Records to process
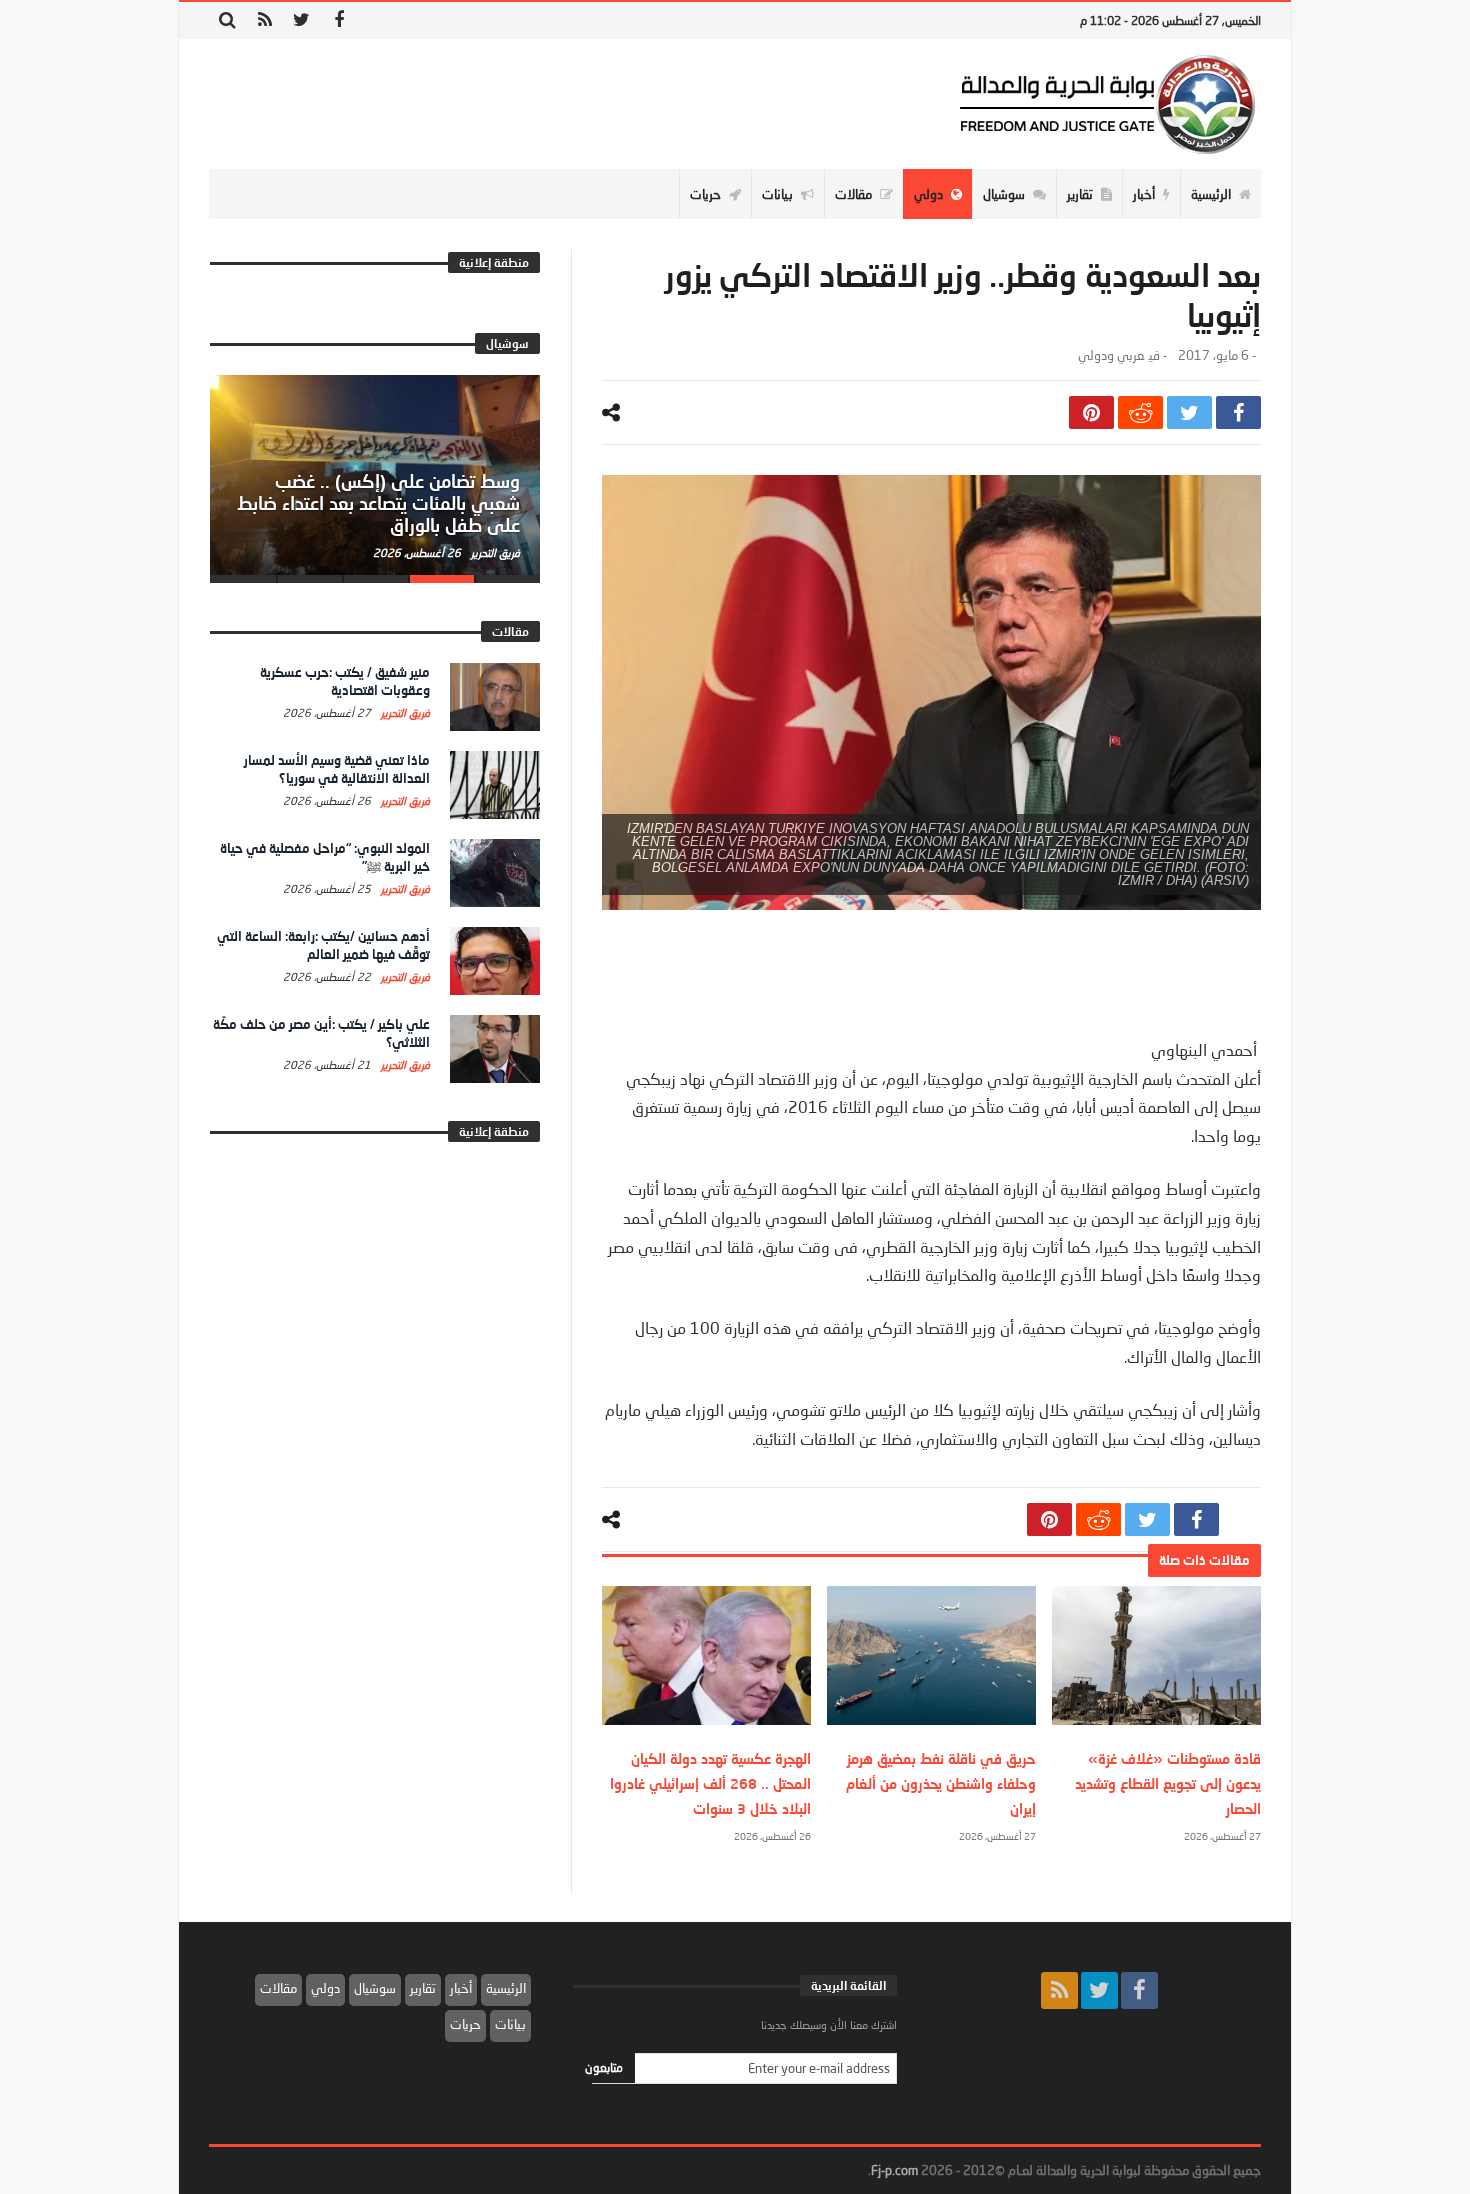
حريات (465, 2024)
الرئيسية (506, 1988)
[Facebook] (338, 20)
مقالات (278, 1988)
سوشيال (375, 1988)
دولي (325, 1988)
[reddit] (1140, 412)
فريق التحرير (494, 552)
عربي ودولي (1111, 355)
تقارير (423, 1988)
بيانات (510, 2024)
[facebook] (1238, 412)
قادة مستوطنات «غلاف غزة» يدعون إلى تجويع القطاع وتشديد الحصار (1168, 1783)
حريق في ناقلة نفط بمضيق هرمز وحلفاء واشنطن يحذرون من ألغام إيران (941, 1783)
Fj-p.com (894, 2170)
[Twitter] (301, 20)
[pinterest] (1091, 412)
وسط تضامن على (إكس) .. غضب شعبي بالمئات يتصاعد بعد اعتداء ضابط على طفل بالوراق (378, 503)
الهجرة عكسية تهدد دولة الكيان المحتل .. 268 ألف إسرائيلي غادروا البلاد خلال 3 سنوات (710, 1783)
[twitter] (1189, 412)
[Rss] (264, 20)
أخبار (461, 1988)
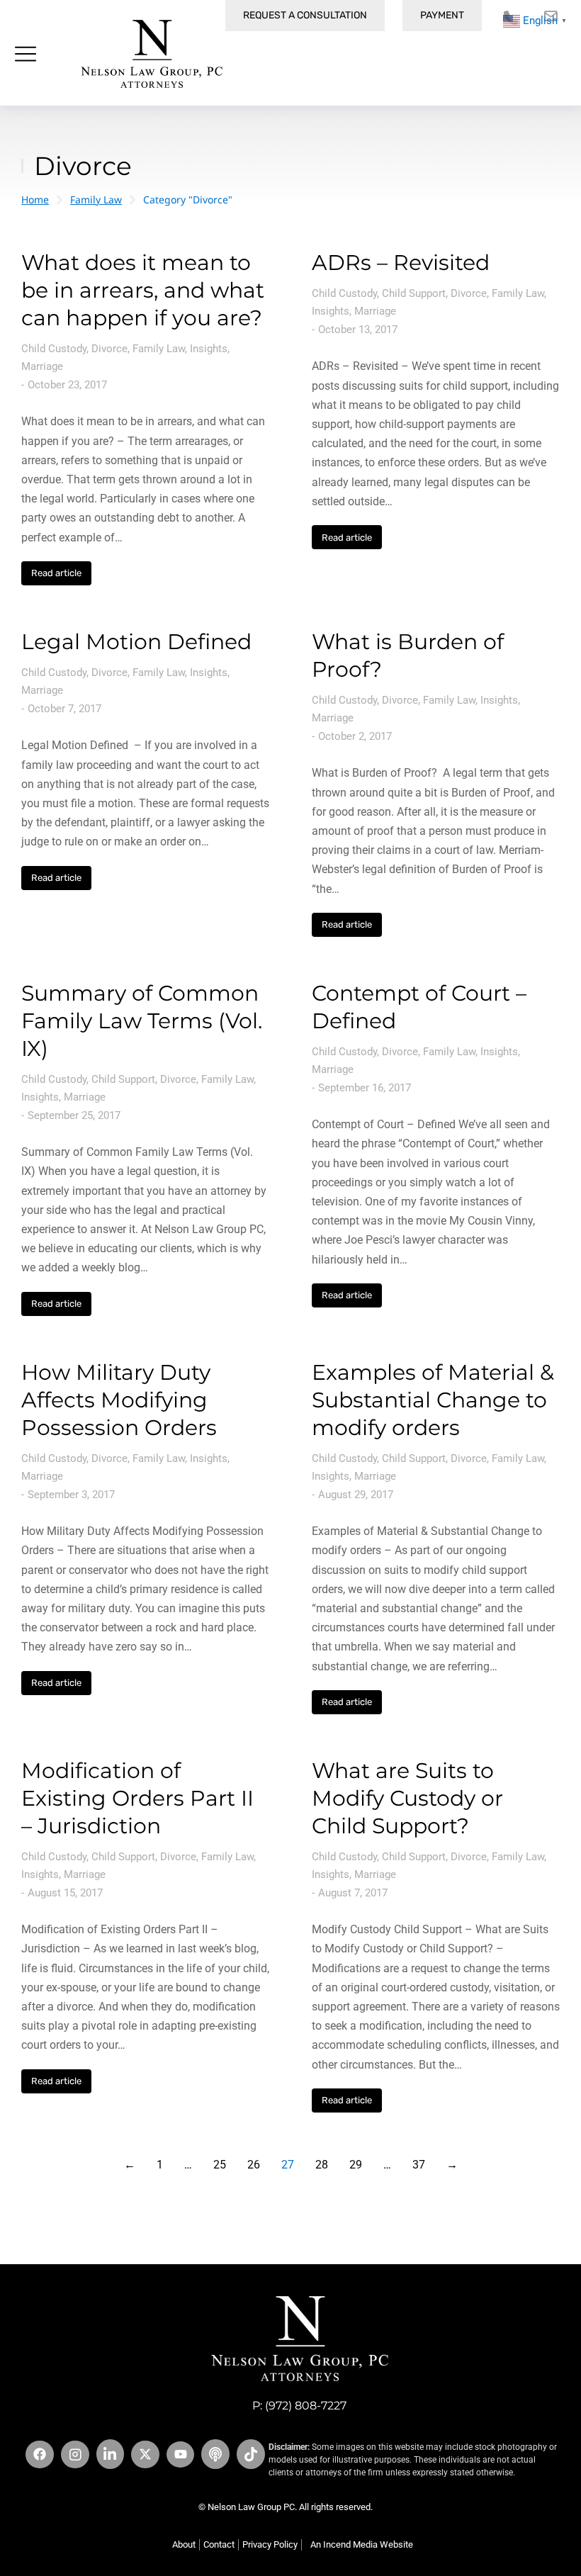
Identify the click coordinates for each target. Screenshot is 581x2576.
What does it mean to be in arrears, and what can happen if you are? (142, 290)
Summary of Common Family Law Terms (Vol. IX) (141, 1021)
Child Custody (53, 348)
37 (418, 2164)
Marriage (42, 366)
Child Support (414, 293)
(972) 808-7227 (305, 2405)
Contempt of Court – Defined (419, 1007)
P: (258, 2405)
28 (321, 2164)
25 (219, 2164)
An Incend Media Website (361, 2544)
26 (253, 2164)
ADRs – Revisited (401, 262)
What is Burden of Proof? (408, 655)
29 (355, 2164)
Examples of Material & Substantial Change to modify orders (433, 1400)
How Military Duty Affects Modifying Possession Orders (119, 1400)
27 (287, 2164)
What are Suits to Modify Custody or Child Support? (407, 1798)
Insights (208, 348)
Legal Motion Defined (136, 642)
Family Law (158, 348)
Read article (56, 573)
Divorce (109, 348)
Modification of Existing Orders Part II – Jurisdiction (137, 1798)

Task details
Exactly how many lines in the records contain the string "Child"? Give that number alone.

Solution to the problem
3